彼の瞳に捕まりました!
なんとなく晴れ晴れとした気持ちで、仕事を終え、マサル君と待ち合わせたバーへと急ぐ。
半地下の場所にあるそこは、大げさな看板があるわけでもなく、賑やかな通り沿いにあるにもかかわらず静けさが広がっていた。
木製の扉に「93」と書かれた金色のプレートの張られたドアをゆっくりと開けると、表の落ち着いた雰囲気と一転した賑やかな笑い声が聞こえてきた。

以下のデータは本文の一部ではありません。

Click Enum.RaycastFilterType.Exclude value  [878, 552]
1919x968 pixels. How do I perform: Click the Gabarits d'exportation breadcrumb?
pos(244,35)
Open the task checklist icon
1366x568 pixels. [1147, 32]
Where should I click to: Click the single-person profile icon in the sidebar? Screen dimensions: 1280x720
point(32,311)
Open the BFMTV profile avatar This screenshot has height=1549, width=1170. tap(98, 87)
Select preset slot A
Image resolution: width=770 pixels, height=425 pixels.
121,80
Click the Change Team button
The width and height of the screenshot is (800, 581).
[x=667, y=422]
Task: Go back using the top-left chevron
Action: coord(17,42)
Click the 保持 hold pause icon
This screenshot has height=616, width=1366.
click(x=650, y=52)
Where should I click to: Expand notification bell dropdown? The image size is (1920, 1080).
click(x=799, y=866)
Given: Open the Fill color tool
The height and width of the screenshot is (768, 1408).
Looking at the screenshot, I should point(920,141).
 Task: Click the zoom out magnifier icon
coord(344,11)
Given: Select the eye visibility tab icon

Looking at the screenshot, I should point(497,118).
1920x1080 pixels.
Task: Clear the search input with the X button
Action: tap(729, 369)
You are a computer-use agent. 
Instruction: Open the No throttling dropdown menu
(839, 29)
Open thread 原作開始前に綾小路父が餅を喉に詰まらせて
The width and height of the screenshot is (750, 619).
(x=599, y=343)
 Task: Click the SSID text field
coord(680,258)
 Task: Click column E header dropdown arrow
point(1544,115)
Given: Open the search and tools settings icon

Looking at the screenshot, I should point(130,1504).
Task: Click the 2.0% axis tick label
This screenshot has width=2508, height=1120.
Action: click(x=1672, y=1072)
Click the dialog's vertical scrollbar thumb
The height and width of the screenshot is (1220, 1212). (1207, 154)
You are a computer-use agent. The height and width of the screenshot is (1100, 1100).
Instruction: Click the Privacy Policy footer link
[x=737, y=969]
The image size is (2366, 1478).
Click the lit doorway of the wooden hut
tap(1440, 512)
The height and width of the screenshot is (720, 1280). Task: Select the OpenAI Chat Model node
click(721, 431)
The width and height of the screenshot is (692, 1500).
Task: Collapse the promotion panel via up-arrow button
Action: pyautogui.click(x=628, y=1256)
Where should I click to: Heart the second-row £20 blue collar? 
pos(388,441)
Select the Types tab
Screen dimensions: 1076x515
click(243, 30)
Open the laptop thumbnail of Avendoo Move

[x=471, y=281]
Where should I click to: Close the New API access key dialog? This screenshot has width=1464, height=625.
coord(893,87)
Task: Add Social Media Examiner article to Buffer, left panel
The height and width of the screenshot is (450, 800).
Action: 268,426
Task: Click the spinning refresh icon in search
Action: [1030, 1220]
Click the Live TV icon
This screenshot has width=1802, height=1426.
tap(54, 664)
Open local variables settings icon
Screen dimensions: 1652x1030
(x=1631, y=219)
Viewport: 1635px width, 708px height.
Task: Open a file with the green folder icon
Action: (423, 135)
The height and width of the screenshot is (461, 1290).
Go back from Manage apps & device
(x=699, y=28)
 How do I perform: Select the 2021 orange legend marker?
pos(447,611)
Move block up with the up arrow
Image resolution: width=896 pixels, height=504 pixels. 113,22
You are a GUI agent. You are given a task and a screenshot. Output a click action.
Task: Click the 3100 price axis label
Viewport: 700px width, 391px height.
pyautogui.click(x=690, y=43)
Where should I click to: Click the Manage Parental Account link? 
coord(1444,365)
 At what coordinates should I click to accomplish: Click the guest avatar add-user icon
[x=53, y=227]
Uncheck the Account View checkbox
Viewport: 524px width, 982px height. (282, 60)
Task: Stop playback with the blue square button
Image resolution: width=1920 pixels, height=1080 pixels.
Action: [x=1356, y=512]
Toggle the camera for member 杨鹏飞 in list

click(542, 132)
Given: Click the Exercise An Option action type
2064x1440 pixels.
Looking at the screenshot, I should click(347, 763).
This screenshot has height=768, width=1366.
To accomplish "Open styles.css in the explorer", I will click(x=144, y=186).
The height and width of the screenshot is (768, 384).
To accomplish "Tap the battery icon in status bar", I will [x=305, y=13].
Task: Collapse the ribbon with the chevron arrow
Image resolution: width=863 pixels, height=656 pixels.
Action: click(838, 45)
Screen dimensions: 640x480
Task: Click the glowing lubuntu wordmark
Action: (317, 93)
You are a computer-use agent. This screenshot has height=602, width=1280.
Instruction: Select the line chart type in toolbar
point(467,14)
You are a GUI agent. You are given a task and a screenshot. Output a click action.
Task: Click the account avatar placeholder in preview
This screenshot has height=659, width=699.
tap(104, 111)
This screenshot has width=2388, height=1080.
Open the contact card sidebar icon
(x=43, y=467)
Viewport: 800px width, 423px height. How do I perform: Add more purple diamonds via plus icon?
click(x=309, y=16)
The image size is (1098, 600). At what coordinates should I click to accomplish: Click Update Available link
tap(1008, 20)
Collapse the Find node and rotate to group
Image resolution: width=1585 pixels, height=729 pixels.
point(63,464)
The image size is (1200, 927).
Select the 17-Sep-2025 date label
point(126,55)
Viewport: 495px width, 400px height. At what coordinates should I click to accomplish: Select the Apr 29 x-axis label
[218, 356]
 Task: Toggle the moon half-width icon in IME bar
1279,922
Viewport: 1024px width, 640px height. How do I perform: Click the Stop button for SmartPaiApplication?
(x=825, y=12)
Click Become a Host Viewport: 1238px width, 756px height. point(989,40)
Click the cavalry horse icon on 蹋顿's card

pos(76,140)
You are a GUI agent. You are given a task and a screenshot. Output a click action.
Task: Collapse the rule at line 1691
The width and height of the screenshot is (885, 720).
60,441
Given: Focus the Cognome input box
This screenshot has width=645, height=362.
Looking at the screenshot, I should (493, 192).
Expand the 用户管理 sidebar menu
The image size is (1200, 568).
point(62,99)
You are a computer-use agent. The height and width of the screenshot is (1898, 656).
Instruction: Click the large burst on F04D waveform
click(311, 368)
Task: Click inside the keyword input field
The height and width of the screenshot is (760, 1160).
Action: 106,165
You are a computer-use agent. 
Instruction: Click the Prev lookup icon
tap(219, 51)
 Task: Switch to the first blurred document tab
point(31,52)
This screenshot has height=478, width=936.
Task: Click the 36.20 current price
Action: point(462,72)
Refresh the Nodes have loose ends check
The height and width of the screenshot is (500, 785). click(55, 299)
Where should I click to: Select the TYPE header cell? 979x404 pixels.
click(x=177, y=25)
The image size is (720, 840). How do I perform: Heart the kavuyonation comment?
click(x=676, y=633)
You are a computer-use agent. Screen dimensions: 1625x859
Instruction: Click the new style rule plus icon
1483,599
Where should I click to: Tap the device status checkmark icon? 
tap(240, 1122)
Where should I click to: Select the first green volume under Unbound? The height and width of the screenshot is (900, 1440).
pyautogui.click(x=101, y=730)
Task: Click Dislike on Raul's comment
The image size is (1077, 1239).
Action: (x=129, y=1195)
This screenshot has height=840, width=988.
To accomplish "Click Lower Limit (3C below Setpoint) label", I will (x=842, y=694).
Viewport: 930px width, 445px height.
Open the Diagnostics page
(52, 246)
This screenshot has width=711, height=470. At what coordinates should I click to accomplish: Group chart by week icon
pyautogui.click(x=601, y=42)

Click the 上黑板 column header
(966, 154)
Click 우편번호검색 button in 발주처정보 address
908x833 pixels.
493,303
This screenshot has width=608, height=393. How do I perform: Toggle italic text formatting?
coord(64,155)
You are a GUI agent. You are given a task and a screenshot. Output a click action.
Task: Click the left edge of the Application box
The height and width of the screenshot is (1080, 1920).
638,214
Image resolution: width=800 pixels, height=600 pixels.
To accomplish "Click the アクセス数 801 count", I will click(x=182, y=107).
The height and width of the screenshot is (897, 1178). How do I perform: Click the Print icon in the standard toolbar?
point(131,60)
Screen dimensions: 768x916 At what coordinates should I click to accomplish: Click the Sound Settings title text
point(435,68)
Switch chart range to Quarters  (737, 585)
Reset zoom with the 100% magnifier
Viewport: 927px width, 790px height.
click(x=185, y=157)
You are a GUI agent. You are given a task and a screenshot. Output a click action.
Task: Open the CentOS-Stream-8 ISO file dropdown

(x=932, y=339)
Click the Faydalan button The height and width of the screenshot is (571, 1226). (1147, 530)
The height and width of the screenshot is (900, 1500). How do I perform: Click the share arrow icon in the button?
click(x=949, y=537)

カウンターの高いスツールに座って笑い声をあげるマサル君。
その向かいには、この店のオーナーであるクミコさんがにっこりとほほ笑んでいた。
「こんばんは」
マサル君の隣に腰掛けながら、あいさつすると、
クミコさんは一瞬眉をひそめてマサル君に向かって舌打ちした。
「やだぁ、マサルちゃん。高瀬君じゃないのね」
「行成だなんて、一言も言ってないわよ」
「そうだっけ?」
クミコさんはそう言いながら、私に向き直るとにっこりと笑って
「いらっしゃい」
と、甲高い声を出した。
「高瀬じゃなくて、すみません」
「あら、やだぁ~違うわよ」
ぶんぶんと両手を振りながらクミコさんは私の前におしぼりを置いた。
「いつものでいいんでしょ?」
彼女は私に背を向け、棚に並んだお酒を手にして見せる。
その行為に苦笑いを浮かべながらもうなづくと、隣に座っていたマサル君が、
「ママ~濃いめにね~全部吐かせるんだから」
けらけら笑いながら残っていたお酒を一気に飲み干した。